SEPTA Says It’s Getting Tough on Panhandling

Following an uptick in complaints, the transportation agency announced a new crackdown involving plainclothes officers.

Expect crowded conditions on the Broad Street Line around this time every day during the convention. | Photo: Ben Schumin

Photo | Ben Schumin

SEPTA officials have introduced measures that they hope will put a stop to panhandling on subways.

Transit Police Chief Thomas J. Nestel said on Twitter that the new policies follow an uptick in complaints from passengers who say some people have been overly aggressive when asking for food and/or money on the Broad Street and Market Frankford subway lines. 

Nestel said that on the first offense, SEPTA officials – including some plainclothes officers – will issue warnings and direct offenders to social service agencies. If a second incident occurs, transit police could potentially arrest and charge offenders.

Panhandling is not a crime in the city – in fact, it’s a constitutionally-protected right.

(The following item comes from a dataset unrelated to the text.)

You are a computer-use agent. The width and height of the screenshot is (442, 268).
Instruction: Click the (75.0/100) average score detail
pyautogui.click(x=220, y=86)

But Philadelphia police regularly cite panhandlers – usually those who stand on or near streets and ask people in vehicles for money – with obstructing the highway.

SEPTA spokesperson Andrew Busch said that because subway carts are a confined space, transit police could arrest and charge panhandlers with trespassing if they pose a threat to commuters, though officers “don’t expect that to happen much,” he said.

“It’s a safety issue to make our riders feel safer,” Busch said.